Tarantino, Hitchcock y los 48 dedos

Escena de Four Rooms (The Man From Hollywood, dirigida por Quentin Tarantino)

No soy nada partidario de descubrir lo que me espera en los próximos estrenos viendo los avances cinematográficos, los llamados tráilers que en muchas ocasiones me destrozan los puntos más emotivos, humorísticos o controvertidos de los films. Hoy he hecho una excepción al encontrarme con el segundo avance de la nueva obra de Quentin Tarantino, Django Unchained, que se estrenará a finales de este año en Estados Unidos (a España parece que no llegará hasta principios de 2013).

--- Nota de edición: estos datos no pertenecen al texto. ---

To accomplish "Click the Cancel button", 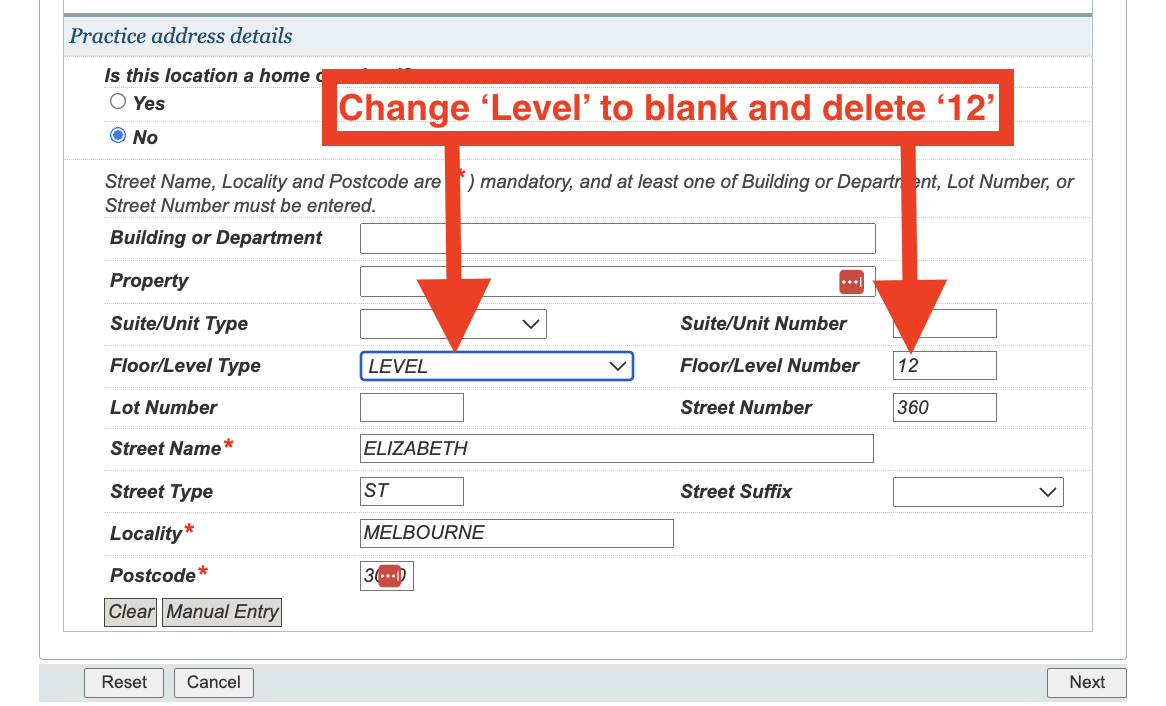I will pos(213,682).
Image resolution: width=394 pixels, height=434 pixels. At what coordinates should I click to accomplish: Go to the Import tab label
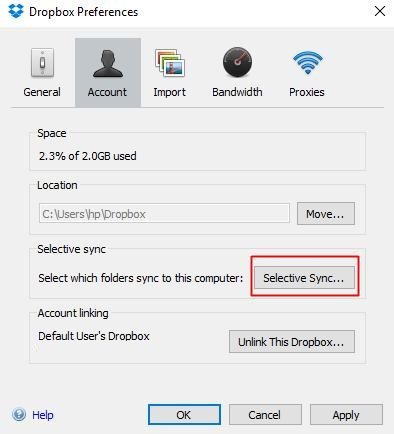click(x=169, y=92)
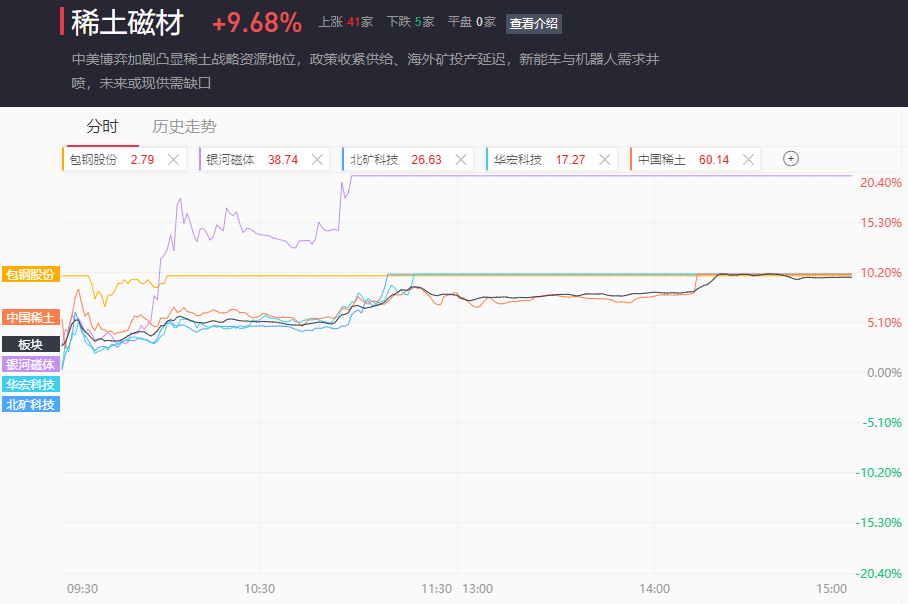Click the 14:00 time marker on the axis

coord(654,589)
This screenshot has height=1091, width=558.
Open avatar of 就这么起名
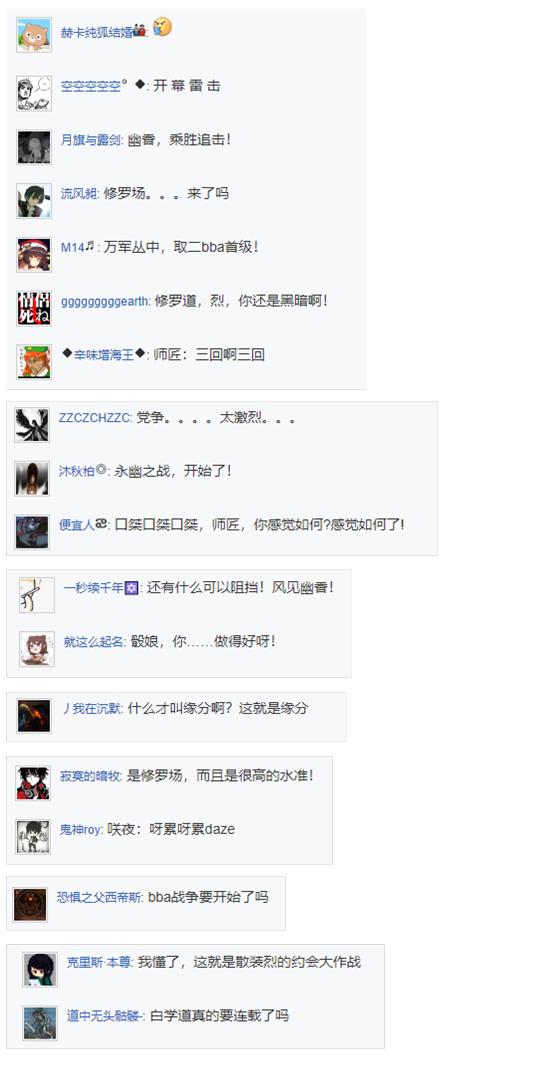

El director americano es una de mis debilidades, habiendo disfrutado con todas y cada una de sus creaciones cinematográficas en reiteradas ocasiones. Sin ir más lejos, ayer recordé por enésima vez el homenaje que Quentin le hizo a Alfred Hitchcock en Four Rooms (1995), una situación macabra que resuelve con un sentido del humor y unos diálogos brillantes.

Si no la has visto, no sigas leyendo. Asegúrate de hacerte con un ejemplar original (vale con que te la presten, pero nada de copias piratas) y vuelve a este punto cuando la hayas saboreado. Avanza sin miedo si estás en el privilegiado grupo que ha visto la película.

En la escena, con un brillante plano secuencia que tanto y con tan buenos resultados utiliza Tarantino, Chester Rush (encarnado por el mismo director) coacciona al botones del hotel, Ted (Tim Roth), para que participe en una apuesta que el anfitrión ha hecho con su amigo Norman (Paul Calderon). Chester apuesta su flamante Cadillac a que Norman no puede encender su zippo diez veces consecutivas, que perderá su dedo meñique si no es capaz de conseguirlo.

Man from the South es un relato corto de Roald Dahl adaptado en 1960 por Alfred Hitchcock y que gracias a You Tube os lo acerco a vuestras pantallas de ordenador, Ipad, Iphone (…) a través de mi blog. Aquí os dejo las dos partes de la escena que homenajea Tarantino en la escena The Man From Hollywood en el citado film de 1995. También os puede interesar el inicio del relato.

Como no podía ser de otra manera, el director americano se encargó hace 17 años de sacrificar el 48º dedo del personaje de Dahl que una visita inesperada lo evitó en 1960. Disfrutad tanto como lo he hecho yo.